TASK TO COMPLETE
When scanning the data, count every line with "agent" in it, and report only the resulting number.

-------- EXERCISE MATERIAL --------

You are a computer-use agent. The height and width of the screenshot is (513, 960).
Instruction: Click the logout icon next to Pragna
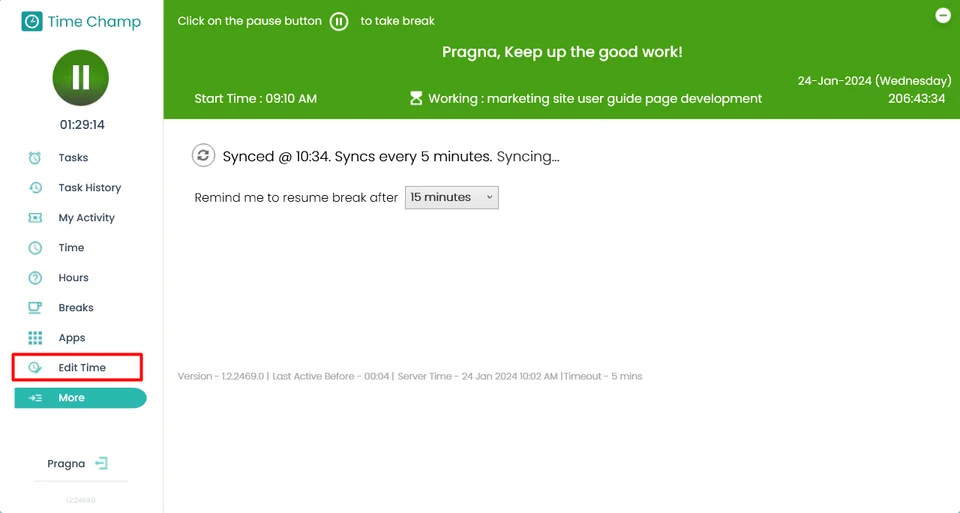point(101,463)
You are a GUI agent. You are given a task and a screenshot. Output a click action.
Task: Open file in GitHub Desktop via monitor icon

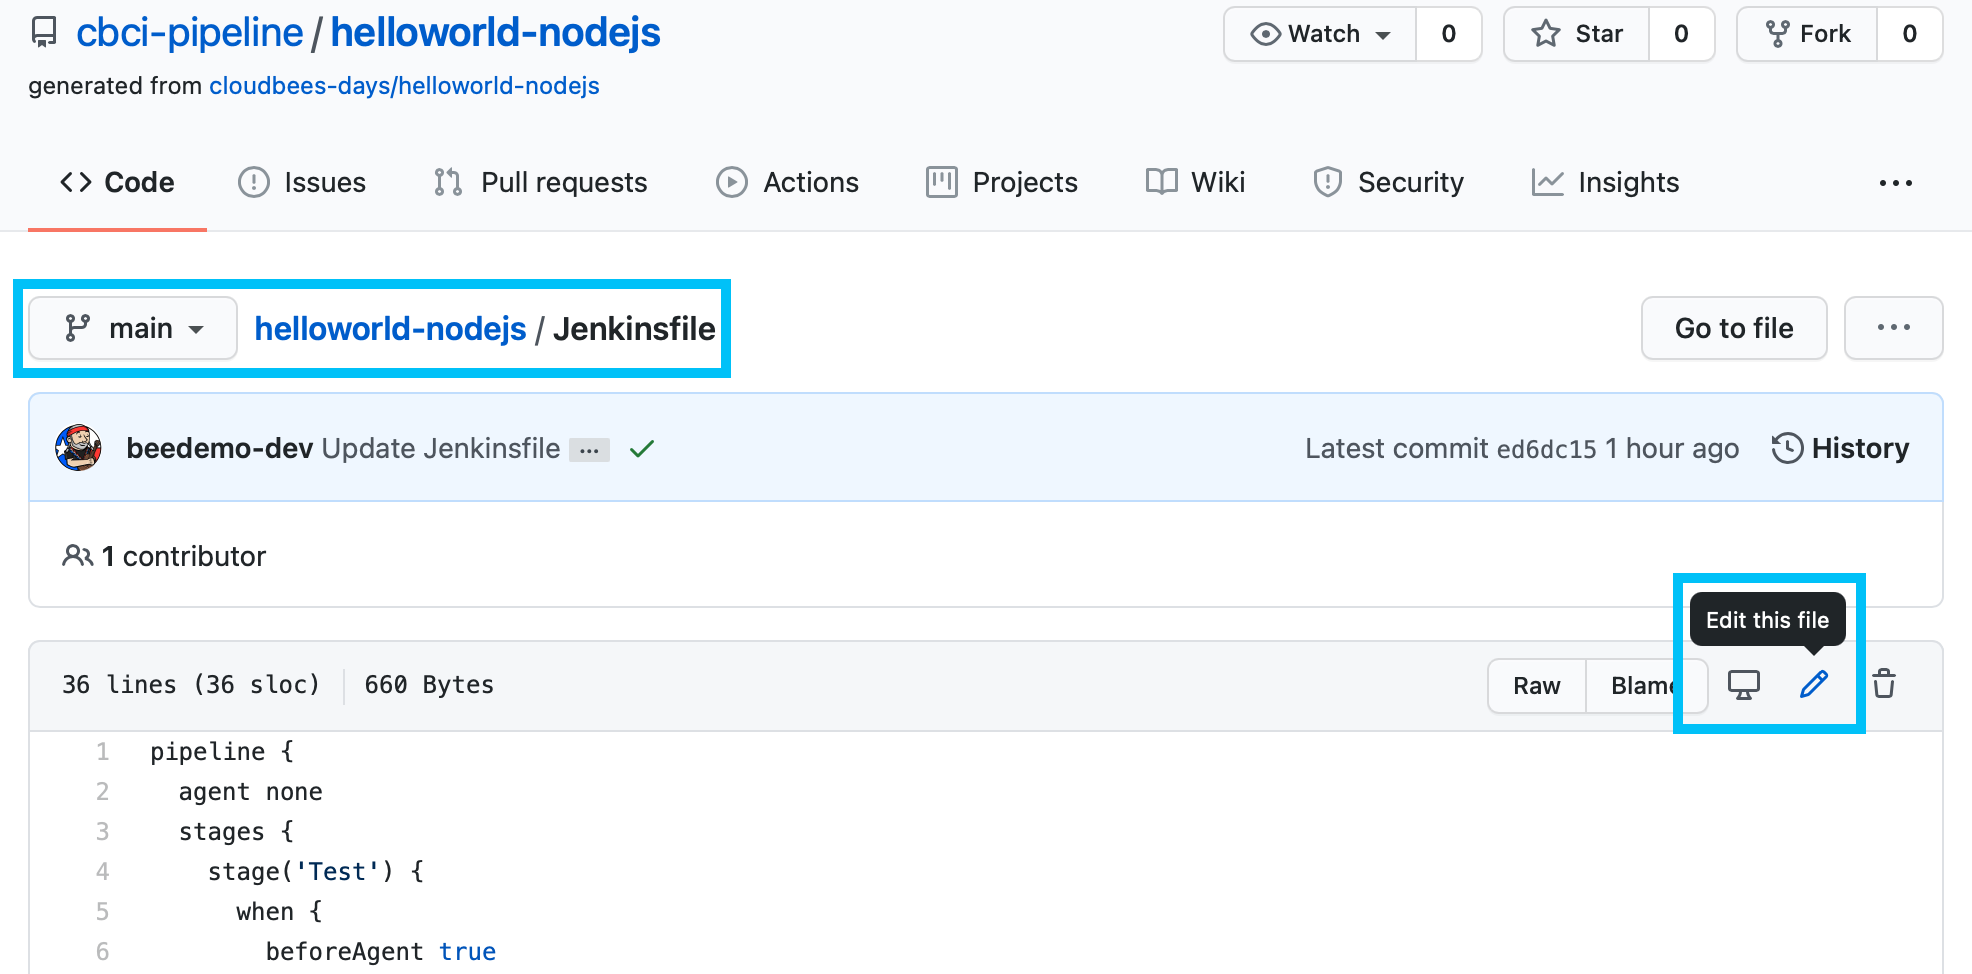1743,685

--------
-------- EXERCISE MATERIAL --------

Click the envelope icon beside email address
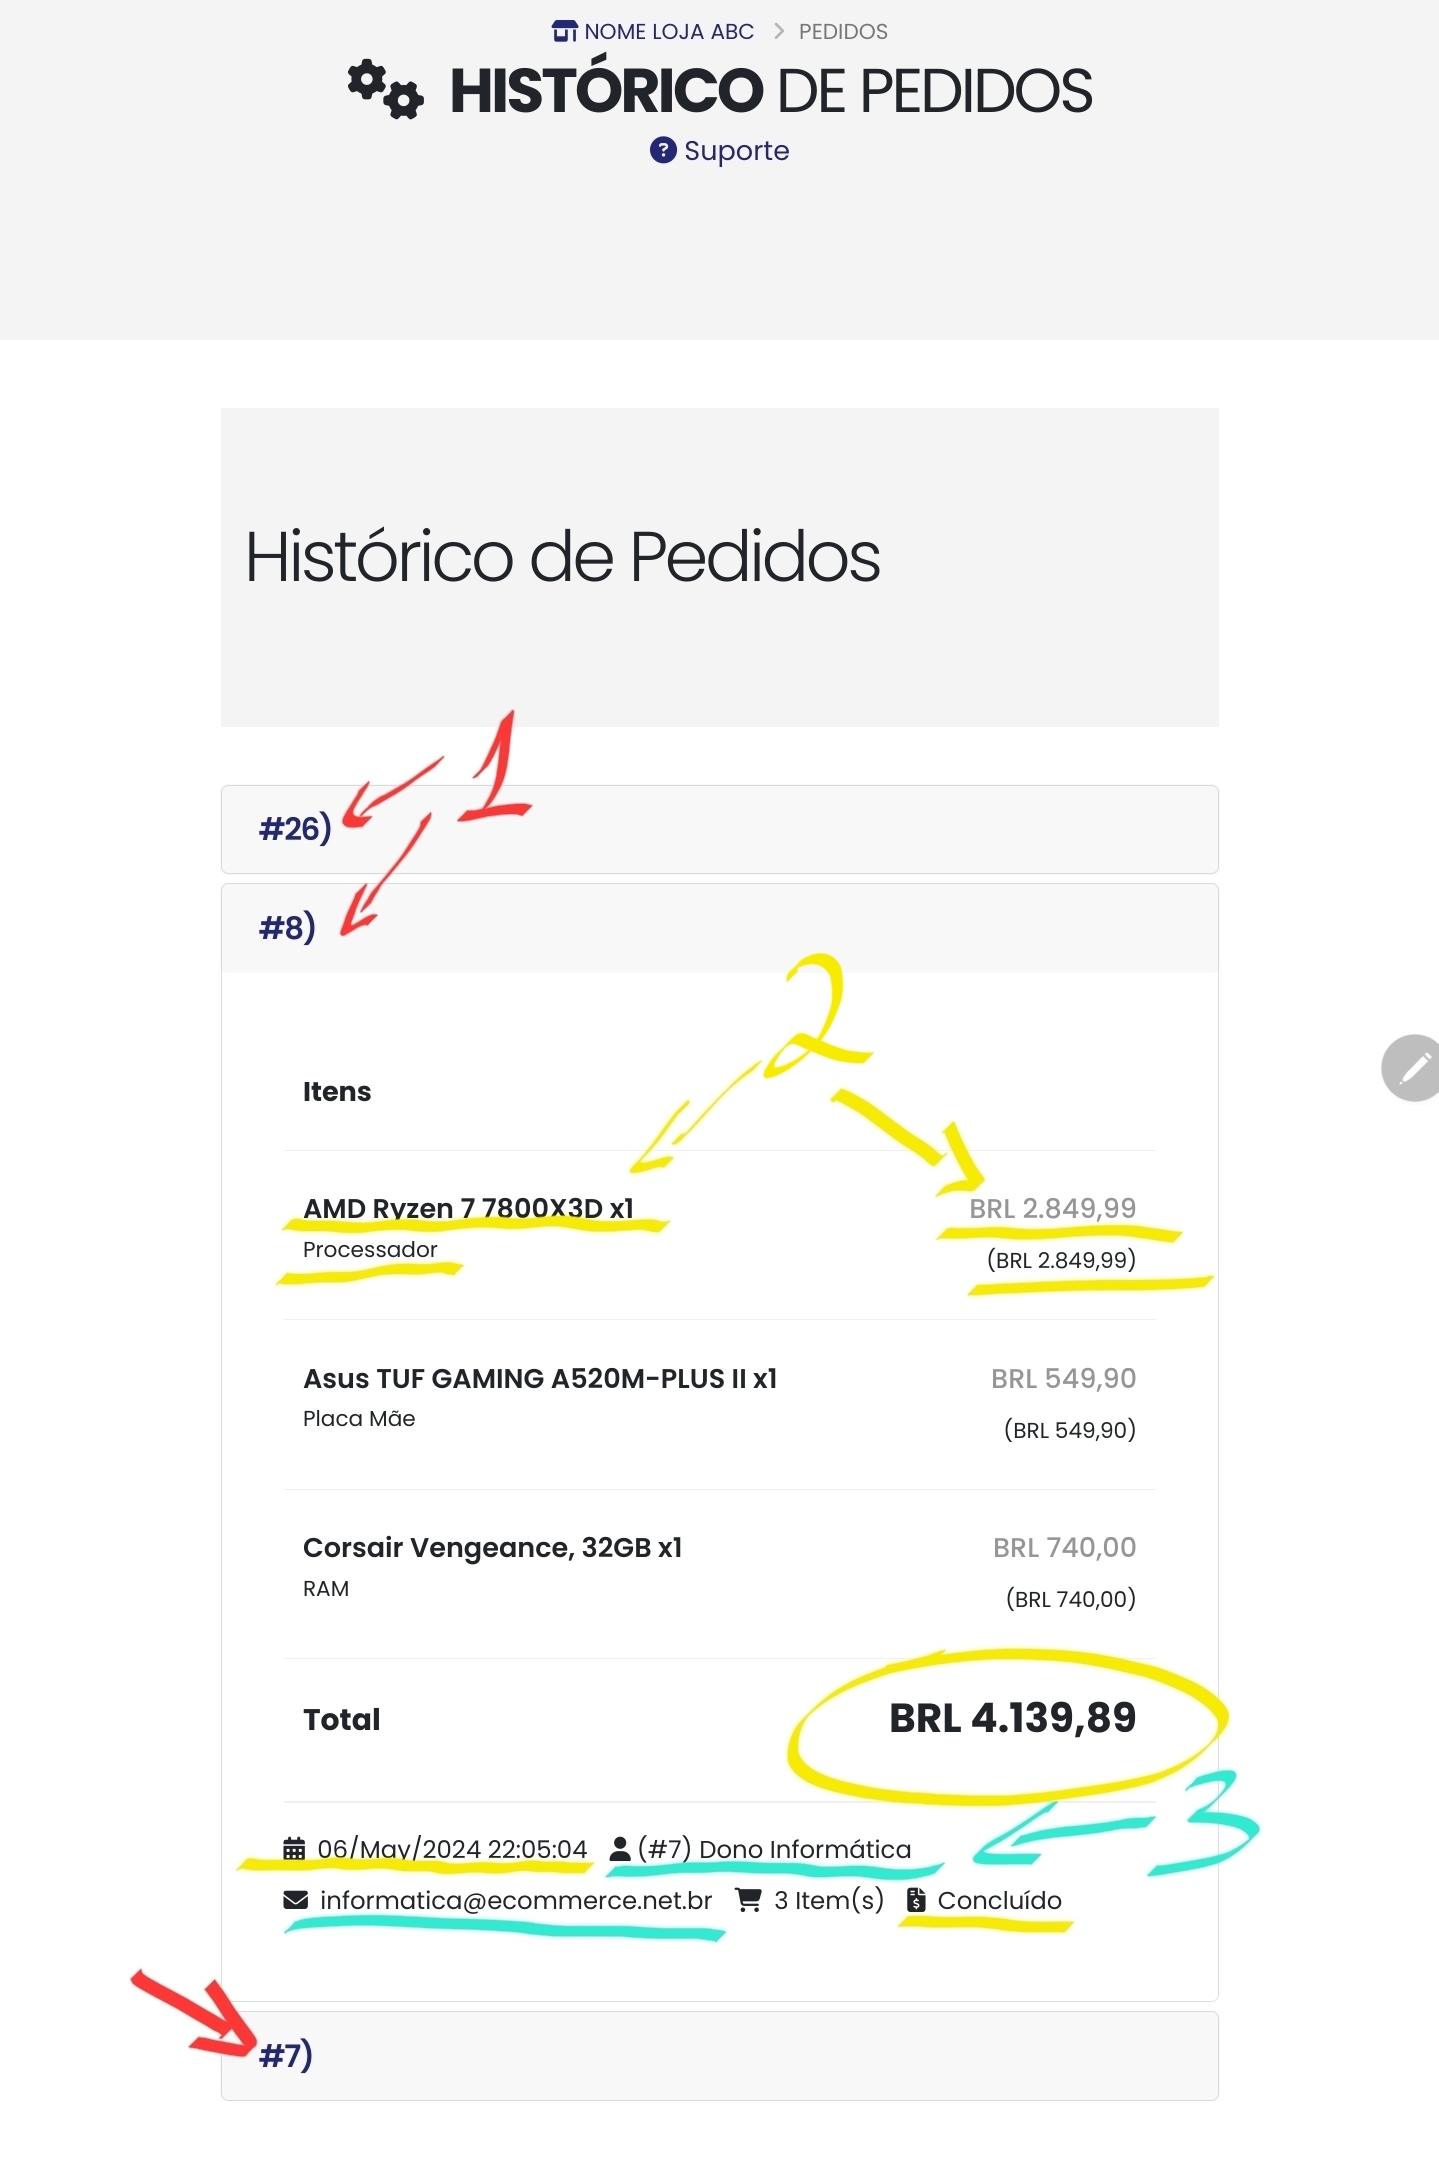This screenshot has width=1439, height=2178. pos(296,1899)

--------
-------- EXERCISE MATERIAL --------

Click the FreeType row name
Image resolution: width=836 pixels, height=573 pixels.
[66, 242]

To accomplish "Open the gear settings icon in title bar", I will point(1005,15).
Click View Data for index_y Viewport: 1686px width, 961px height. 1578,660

--------

SOLUTION FOR THIS PROBLEM
2